▶ **Task description**: Each entry below must be written out exactly, with pictures left out.

Exercise input START

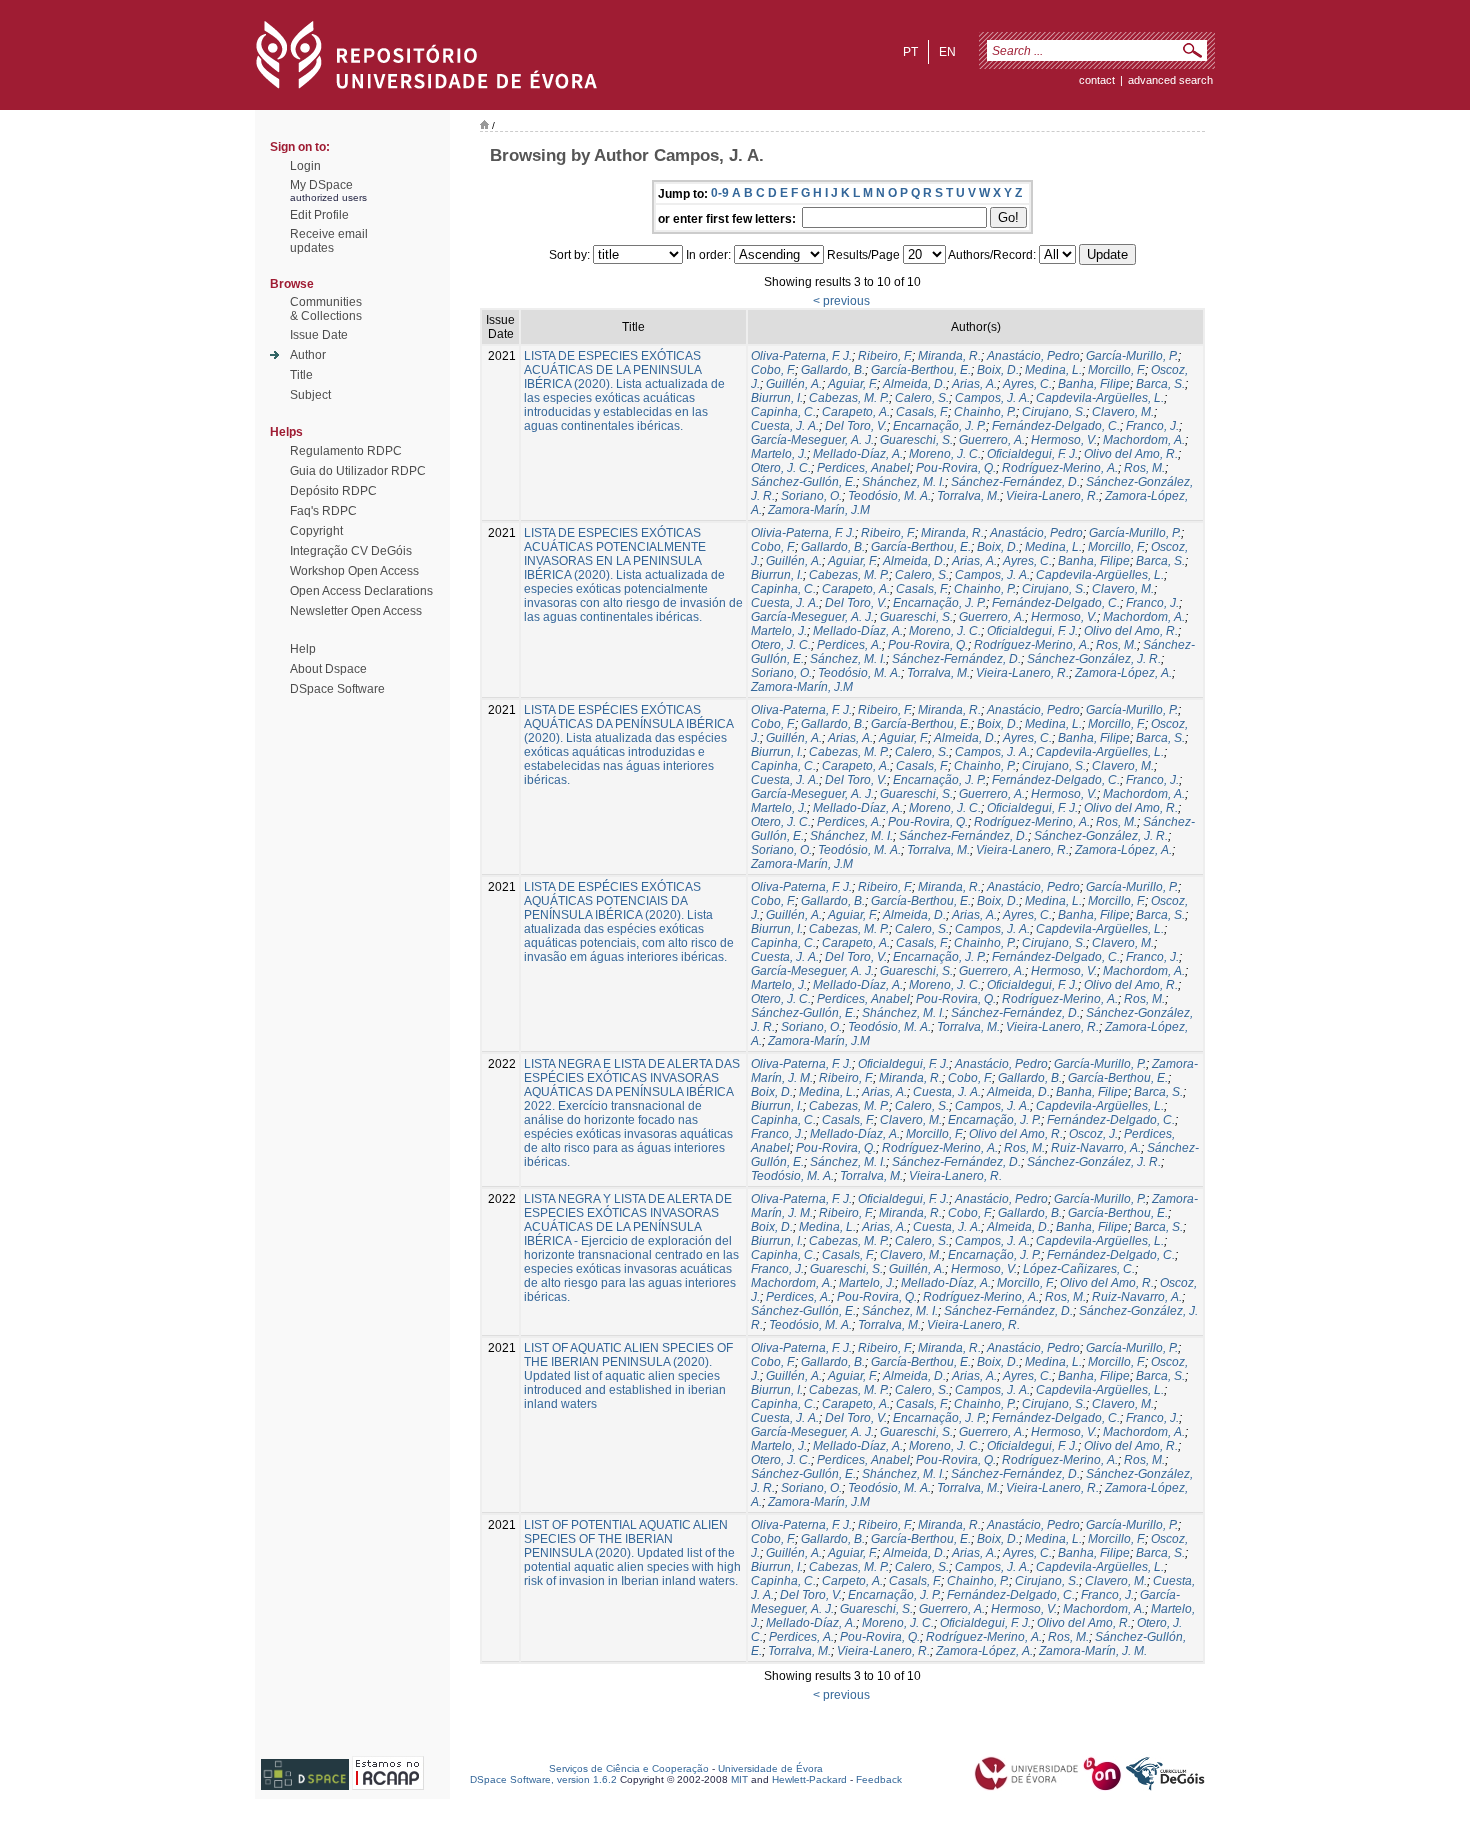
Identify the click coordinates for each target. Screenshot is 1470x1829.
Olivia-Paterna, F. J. (803, 533)
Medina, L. (1053, 370)
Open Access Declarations (361, 591)
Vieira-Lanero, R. (1052, 496)
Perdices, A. (849, 645)
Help (303, 649)
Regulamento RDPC (346, 451)
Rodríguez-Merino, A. (1060, 468)
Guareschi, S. (916, 440)
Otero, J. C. (781, 468)
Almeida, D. (914, 384)
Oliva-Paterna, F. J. (801, 356)
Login (305, 166)
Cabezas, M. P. (849, 398)
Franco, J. (1152, 426)
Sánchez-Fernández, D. (1015, 482)
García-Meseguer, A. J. (812, 440)
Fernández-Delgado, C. (1056, 426)
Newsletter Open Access (356, 611)
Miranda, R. (949, 356)
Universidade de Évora (770, 1768)
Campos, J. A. (992, 398)
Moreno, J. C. (945, 454)
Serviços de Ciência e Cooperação (629, 1768)
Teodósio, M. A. (889, 496)
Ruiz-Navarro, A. (1096, 1148)
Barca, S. (1160, 384)
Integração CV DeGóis (351, 551)
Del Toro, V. (856, 426)
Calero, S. (922, 398)
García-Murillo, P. (1132, 356)
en (947, 52)
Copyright (316, 531)
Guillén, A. (794, 384)
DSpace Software (337, 689)
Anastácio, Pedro (1033, 356)
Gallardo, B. (833, 370)
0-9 (720, 193)
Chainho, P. (985, 412)
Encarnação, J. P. (939, 426)
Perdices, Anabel (863, 468)
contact (1097, 80)
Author (308, 355)
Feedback (879, 1779)
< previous (841, 301)
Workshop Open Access (354, 571)
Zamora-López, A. (1123, 673)
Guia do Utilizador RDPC (358, 471)
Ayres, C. (1027, 384)
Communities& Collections (326, 309)
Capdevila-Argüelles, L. (1100, 398)
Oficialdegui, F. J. (1032, 454)
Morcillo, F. (1116, 370)
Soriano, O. (811, 496)
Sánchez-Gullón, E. (803, 482)
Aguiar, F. (852, 384)
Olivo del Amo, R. (1131, 454)
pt (910, 52)
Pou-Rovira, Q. (956, 468)
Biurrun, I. (777, 398)
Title (301, 375)
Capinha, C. (783, 412)
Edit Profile (319, 215)
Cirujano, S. (1054, 412)
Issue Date (319, 335)
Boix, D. (998, 370)
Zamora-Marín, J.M (819, 510)
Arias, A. (974, 384)
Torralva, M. (968, 496)
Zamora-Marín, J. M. (1093, 1651)
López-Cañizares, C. (1079, 1269)
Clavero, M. (1123, 412)
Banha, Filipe (1094, 384)
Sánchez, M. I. (848, 659)
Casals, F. (922, 412)
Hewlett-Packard (809, 1779)
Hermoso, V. (1064, 440)
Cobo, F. (773, 370)
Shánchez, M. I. (903, 482)
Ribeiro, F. (885, 356)
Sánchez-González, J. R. (1094, 659)
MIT (739, 1779)
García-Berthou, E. (921, 370)
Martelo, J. (779, 454)
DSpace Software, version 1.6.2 (543, 1779)
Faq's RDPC (323, 511)
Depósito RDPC (333, 491)
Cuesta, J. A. (785, 426)
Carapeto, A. (856, 412)
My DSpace (321, 185)
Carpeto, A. (852, 1581)
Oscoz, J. (1093, 1134)
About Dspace (328, 669)
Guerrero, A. (992, 440)
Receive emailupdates (329, 241)
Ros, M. (1144, 468)
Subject (310, 395)
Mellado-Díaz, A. (858, 454)
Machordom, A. (1144, 440)
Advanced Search (1170, 80)
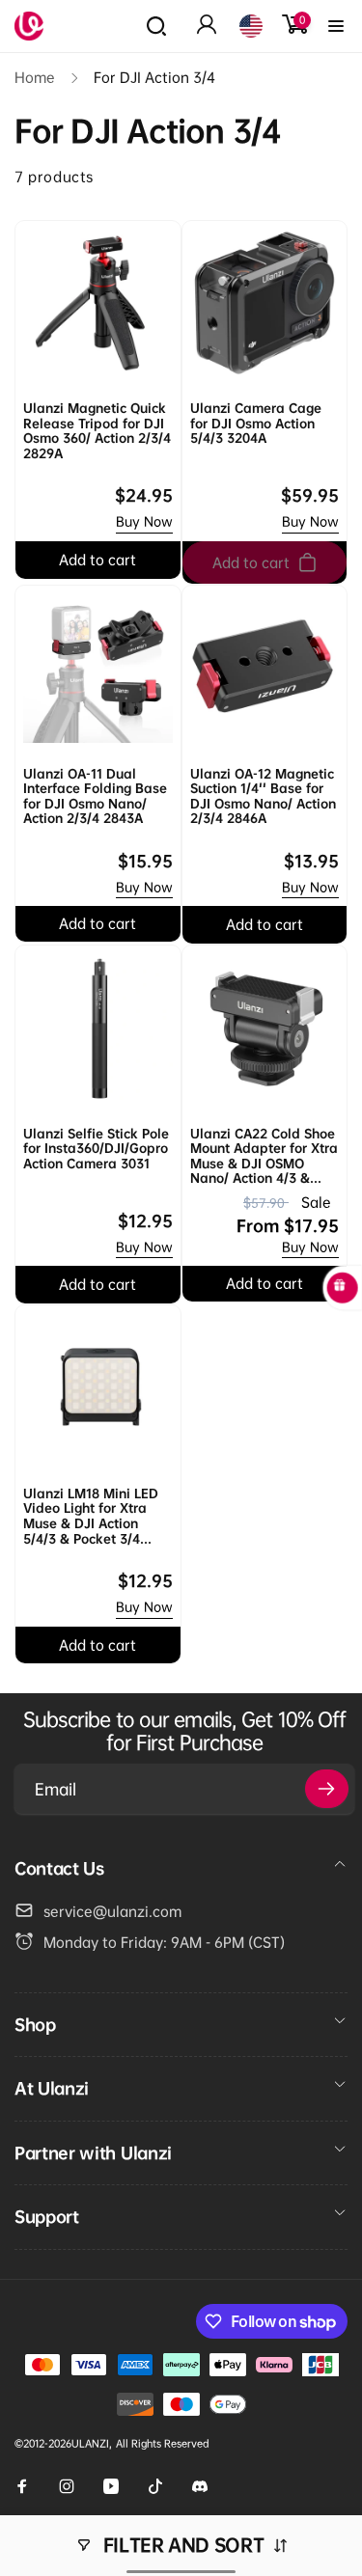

Exercise input END

▶ **Response to the exercise**:
Identify the click coordinates for each target. Screenshot is 1470x1829.
Olivia-Paterna, F. J. (803, 533)
Medina, L. (1053, 370)
Open Access Declarations (361, 591)
Vieira-Lanero, R. (1052, 496)
Perdices, A. (849, 645)
Help (303, 649)
Regulamento RDPC (346, 451)
Rodríguez-Merino, A. (1060, 468)
Guareschi, S. (916, 440)
Otero, J. C. (781, 468)
Almeida, D. (914, 384)
Oliva-Paterna, F. J. (801, 356)
Login (305, 166)
Cabezas, M. P. (849, 398)
Franco, J. (1152, 426)
Sánchez-Fernández, D. (1015, 482)
García-Meseguer, A. J. (812, 440)
Fernández-Delgado, C. (1056, 426)
Newsletter Open Access (356, 611)
Miranda, R. (949, 356)
Universidade de Évora (770, 1768)
Campos, J. A. (992, 398)
Moreno, J. C. (945, 454)
Serviços de Ciência e Cooperação (629, 1768)
Teodósio, M. A. (889, 496)
Ruiz-Navarro, A. (1096, 1148)
Barca, S. (1160, 384)
Integração CV DeGóis (351, 551)
Del Toro, V. (856, 426)
Calero, S. (922, 398)
García-Murillo, P. (1132, 356)
en (947, 52)
Copyright (316, 531)
Guillén, A. (794, 384)
DSpace Software (337, 689)
Anastácio, Pedro (1033, 356)
Gallardo, B. (833, 370)
0-9 (720, 193)
Chainho, P. (985, 412)
Encarnação, J. P. (939, 426)
Perdices, Anabel (863, 468)
contact (1097, 80)
Author (308, 355)
Feedback (879, 1779)
< previous (841, 301)
Workshop Open Access (354, 571)
Zamora-López, A. (1123, 673)
Guia do Utilizador RDPC (358, 471)
Ayres, C. (1027, 384)
Communities& Collections (326, 309)
Capdevila-Argüelles, L. (1100, 398)
Oficialdegui, F. J. (1032, 454)
Morcillo, F. (1116, 370)
Soriano, O. (811, 496)
Sánchez-Gullón, E. (803, 482)
Aguiar, F. (852, 384)
Olivo del Amo, R. (1131, 454)
pt (910, 52)
Pou-Rovira, Q. (956, 468)
Biurrun, I. (777, 398)
Title (301, 375)
Capinha, C. (783, 412)
Edit Profile (319, 215)
Cirujano, S. (1054, 412)
Issue Date (319, 335)
Boix, D. (998, 370)
Zamora-Marín, J.M (819, 510)
Arias, A. (974, 384)
Torralva, M. (968, 496)
Zamora-Marín, J. M. (1093, 1651)
López-Cañizares, C. (1079, 1269)
Clavero, M. (1123, 412)
Banha, Filipe (1094, 384)
Sánchez, M. I. (848, 659)
Casals, F. (922, 412)
Hewlett-Packard (809, 1779)
Hermoso, V. (1064, 440)
Cobo, F. (773, 370)
Shánchez, M. I. (903, 482)
Ribeiro, F. (885, 356)
Sánchez-González, J. R. (1094, 659)
MIT (739, 1779)
García-Berthou, E. (921, 370)
Martelo, J. (779, 454)
DSpace Software, version 1.6.2 (543, 1779)
Faq's RDPC (323, 511)
Depósito RDPC (333, 491)
Cuesta, J. A. (785, 426)
Carapeto, A. (856, 412)
My DSpace (321, 185)
Carpeto, A. (852, 1581)
Oscoz, J. (1093, 1134)
About Dspace (328, 669)
Guerrero, A. (992, 440)
Receive emailupdates (329, 241)
Ros, M. (1144, 468)
Subject (310, 395)
Mellado-Díaz, A. (858, 454)
Machordom, A. (1144, 440)
Advanced Search (1170, 80)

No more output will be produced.